◆ **Assigned task**: Make an exact copy of all the entries shown below.

++++ The data ++++

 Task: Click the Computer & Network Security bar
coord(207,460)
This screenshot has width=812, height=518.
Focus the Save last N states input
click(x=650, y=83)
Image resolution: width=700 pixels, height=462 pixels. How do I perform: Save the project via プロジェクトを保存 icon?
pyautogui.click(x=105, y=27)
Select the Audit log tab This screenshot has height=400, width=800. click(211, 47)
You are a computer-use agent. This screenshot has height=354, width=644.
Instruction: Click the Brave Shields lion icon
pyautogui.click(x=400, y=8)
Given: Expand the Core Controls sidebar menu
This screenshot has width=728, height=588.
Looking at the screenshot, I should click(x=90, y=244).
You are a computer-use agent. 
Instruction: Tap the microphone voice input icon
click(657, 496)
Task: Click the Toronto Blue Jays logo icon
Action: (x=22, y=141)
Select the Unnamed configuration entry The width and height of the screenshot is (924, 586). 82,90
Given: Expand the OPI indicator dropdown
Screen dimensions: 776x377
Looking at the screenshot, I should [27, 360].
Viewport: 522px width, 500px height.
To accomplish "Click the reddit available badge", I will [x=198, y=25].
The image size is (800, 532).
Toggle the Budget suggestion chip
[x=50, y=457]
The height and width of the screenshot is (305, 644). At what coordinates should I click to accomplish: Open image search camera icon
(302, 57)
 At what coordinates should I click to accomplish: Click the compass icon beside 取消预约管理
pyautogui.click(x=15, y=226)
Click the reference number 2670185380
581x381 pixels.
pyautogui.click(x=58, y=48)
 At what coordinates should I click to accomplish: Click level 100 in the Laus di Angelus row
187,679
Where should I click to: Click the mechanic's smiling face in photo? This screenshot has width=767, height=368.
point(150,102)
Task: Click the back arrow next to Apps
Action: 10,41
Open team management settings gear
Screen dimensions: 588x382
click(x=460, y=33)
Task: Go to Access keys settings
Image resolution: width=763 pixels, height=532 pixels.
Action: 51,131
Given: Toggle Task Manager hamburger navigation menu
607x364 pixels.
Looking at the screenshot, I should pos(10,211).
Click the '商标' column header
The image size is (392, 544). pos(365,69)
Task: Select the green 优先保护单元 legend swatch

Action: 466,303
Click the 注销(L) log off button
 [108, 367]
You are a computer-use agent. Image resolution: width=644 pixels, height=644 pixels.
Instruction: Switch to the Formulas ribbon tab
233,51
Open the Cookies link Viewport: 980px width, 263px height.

++++

◆ **Answer for the task**:
 Task: Click the Computer & Network Security bar
coord(207,460)
This screenshot has width=812, height=518.
Focus the Save last N states input
click(x=650, y=83)
Image resolution: width=700 pixels, height=462 pixels. How do I perform: Save the project via プロジェクトを保存 icon?
pyautogui.click(x=105, y=27)
Select the Audit log tab This screenshot has height=400, width=800. click(211, 47)
You are a computer-use agent. This screenshot has height=354, width=644.
Instruction: Click the Brave Shields lion icon
pyautogui.click(x=400, y=8)
Given: Expand the Core Controls sidebar menu
This screenshot has width=728, height=588.
Looking at the screenshot, I should click(x=90, y=244).
You are a computer-use agent. 
Instruction: Tap the microphone voice input icon
click(657, 496)
Task: Click the Toronto Blue Jays logo icon
Action: (x=22, y=141)
Select the Unnamed configuration entry The width and height of the screenshot is (924, 586). 82,90
Given: Expand the OPI indicator dropdown
Screen dimensions: 776x377
Looking at the screenshot, I should [27, 360].
Viewport: 522px width, 500px height.
To accomplish "Click the reddit available badge", I will [x=198, y=25].
The image size is (800, 532).
Toggle the Budget suggestion chip
[x=50, y=457]
The height and width of the screenshot is (305, 644). At what coordinates should I click to accomplish: Open image search camera icon
(302, 57)
 At what coordinates should I click to accomplish: Click the compass icon beside 取消预约管理
pyautogui.click(x=15, y=226)
Click the reference number 2670185380
581x381 pixels.
pyautogui.click(x=58, y=48)
 At what coordinates should I click to accomplish: Click level 100 in the Laus di Angelus row
187,679
Where should I click to: Click the mechanic's smiling face in photo? This screenshot has width=767, height=368.
point(150,102)
Task: Click the back arrow next to Apps
Action: 10,41
Open team management settings gear
Screen dimensions: 588x382
click(x=460, y=33)
Task: Go to Access keys settings
Image resolution: width=763 pixels, height=532 pixels.
Action: 51,131
Given: Toggle Task Manager hamburger navigation menu
607x364 pixels.
Looking at the screenshot, I should pos(10,211).
Click the '商标' column header
The image size is (392, 544). pos(365,69)
Task: Select the green 优先保护单元 legend swatch

Action: 466,303
Click the 注销(L) log off button
 [108, 367]
You are a computer-use agent. Image resolution: width=644 pixels, height=644 pixels.
Instruction: Switch to the Formulas ribbon tab
233,51
Open the Cookies link Viewport: 980px width, 263px height.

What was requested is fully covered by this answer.